What is being asked ::
Beginning with the line that includes "The width and" and ending with the last line, print the records exactly, leaving every picture out.

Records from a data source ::
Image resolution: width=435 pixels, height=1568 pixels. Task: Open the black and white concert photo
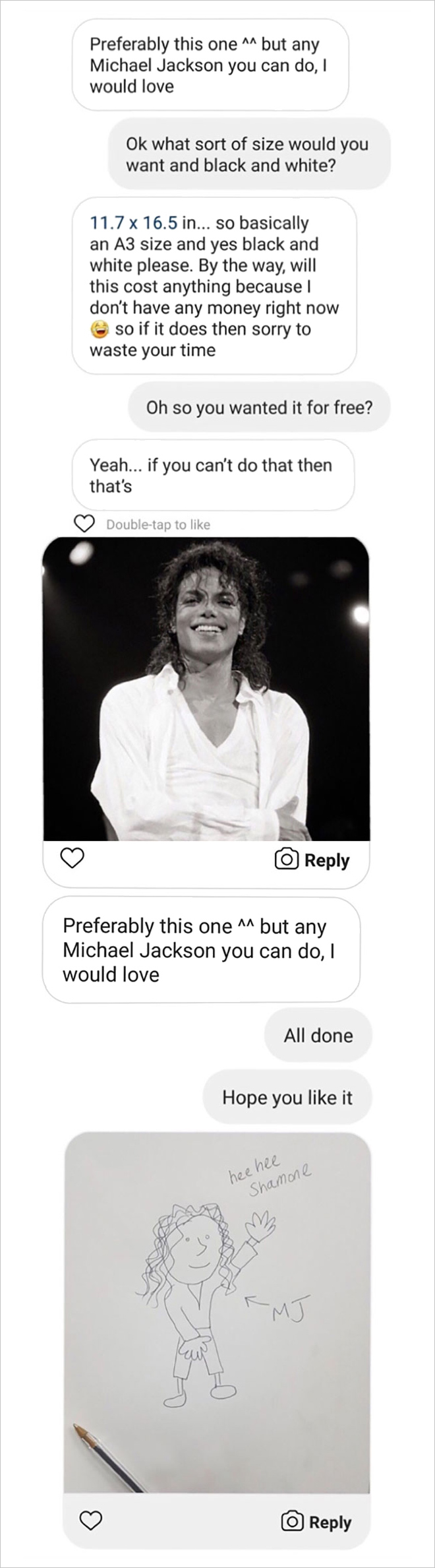[206, 689]
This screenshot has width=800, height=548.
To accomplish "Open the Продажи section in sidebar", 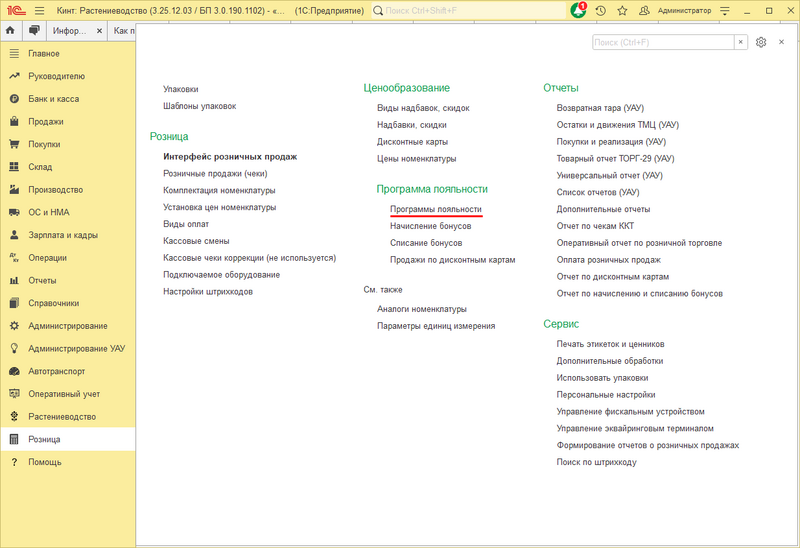I will coord(44,121).
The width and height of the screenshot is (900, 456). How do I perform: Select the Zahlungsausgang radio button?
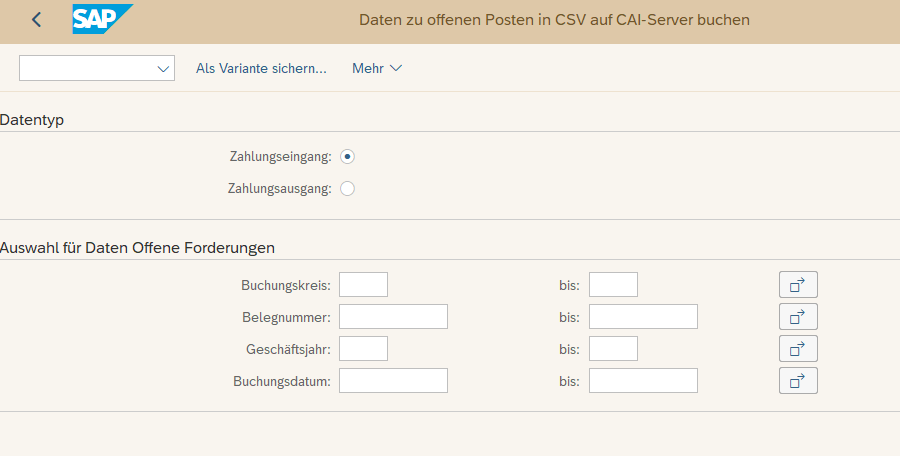[348, 188]
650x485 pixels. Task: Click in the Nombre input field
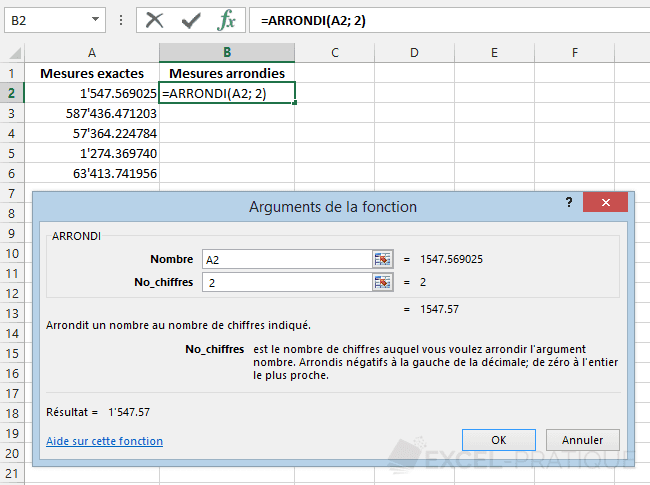coord(286,259)
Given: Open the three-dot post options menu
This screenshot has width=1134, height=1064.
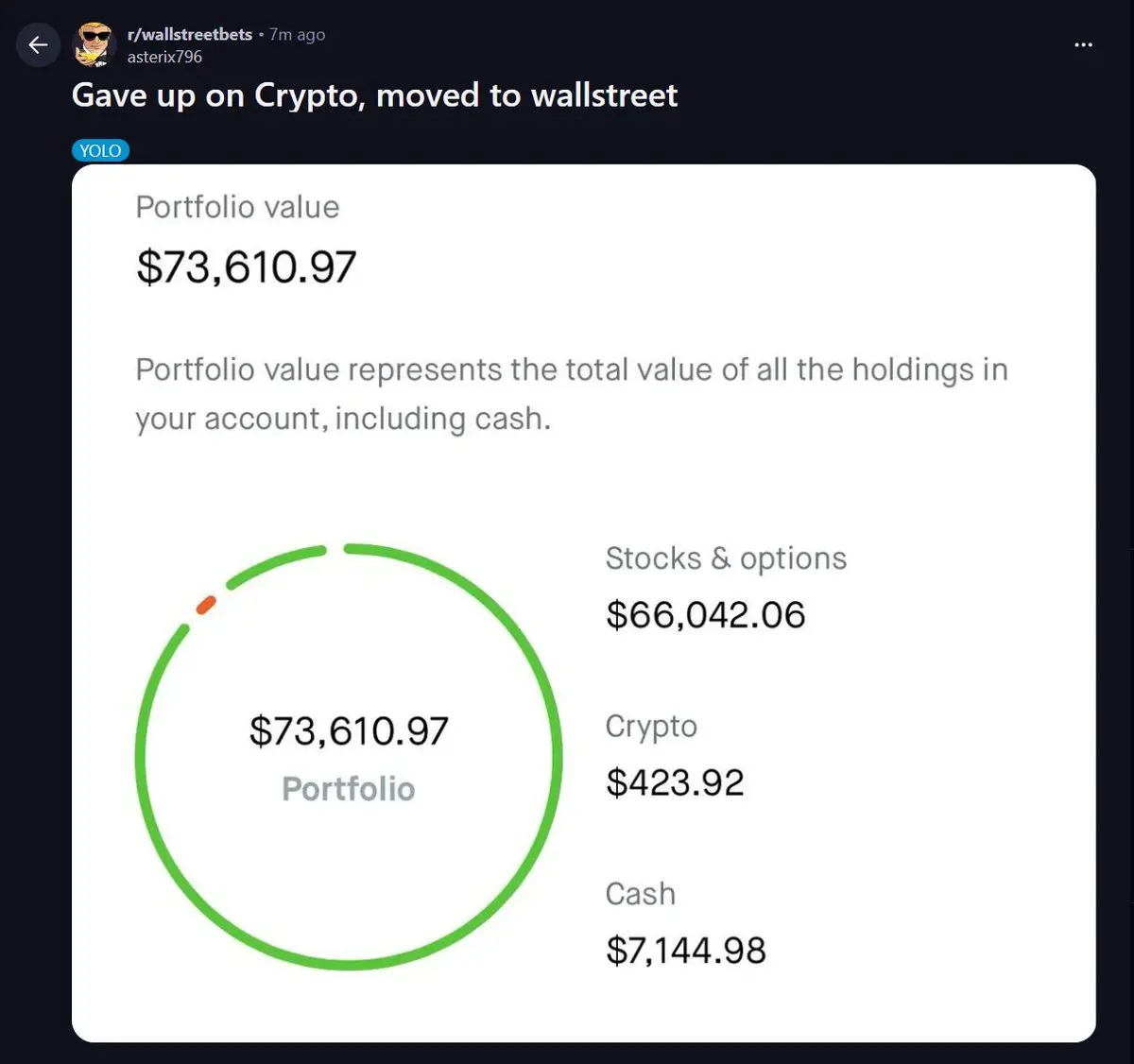Looking at the screenshot, I should coord(1083,45).
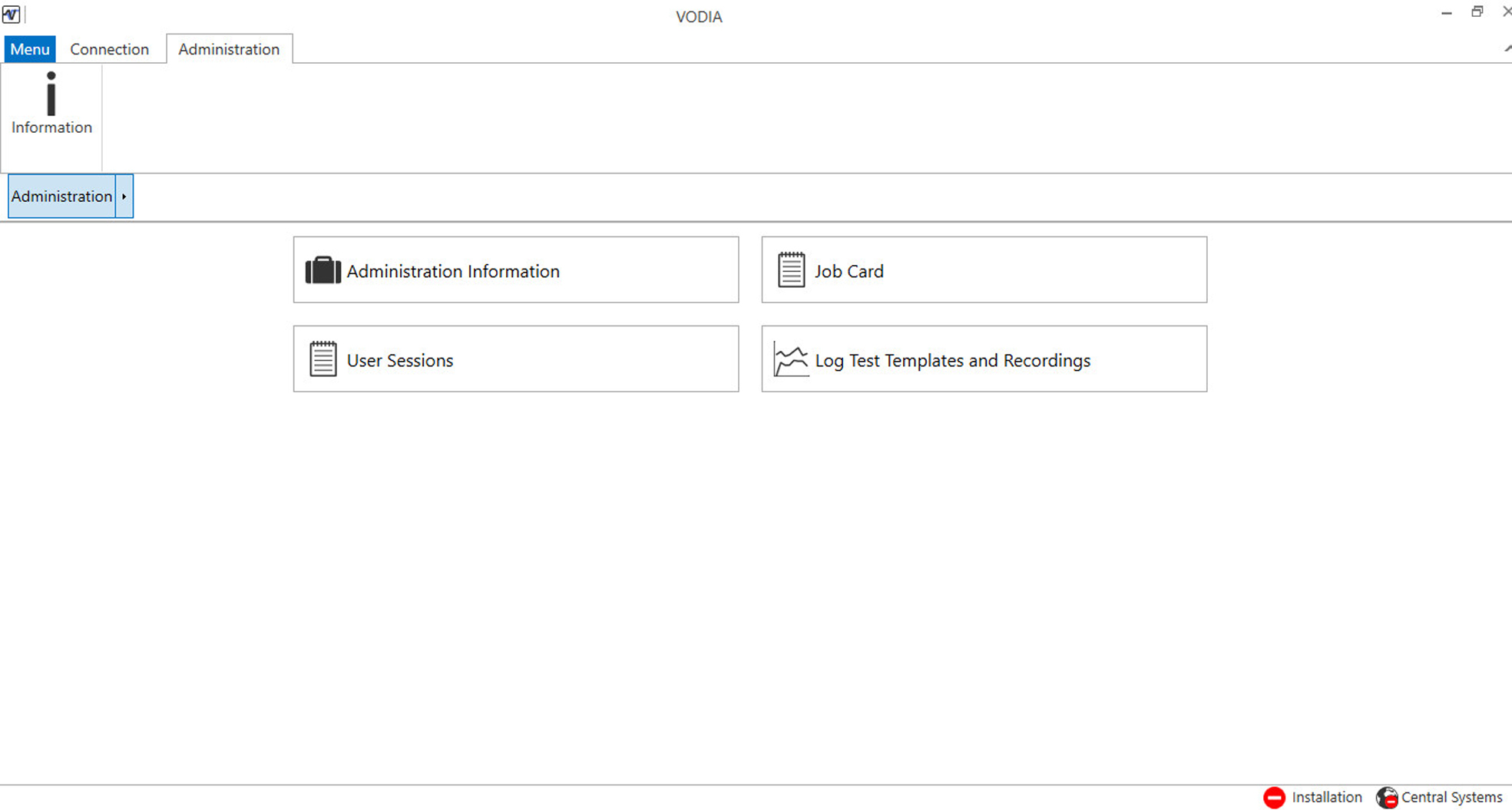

Task solution ::
The width and height of the screenshot is (900, 456). How do I perform: Select the Zahlungsausgang radio button?
[348, 188]
650x485 pixels. Task: Click in the Nombre input field
coord(286,259)
Given: Open the three-dot post options menu
This screenshot has width=1134, height=1064.
Looking at the screenshot, I should coord(1083,45).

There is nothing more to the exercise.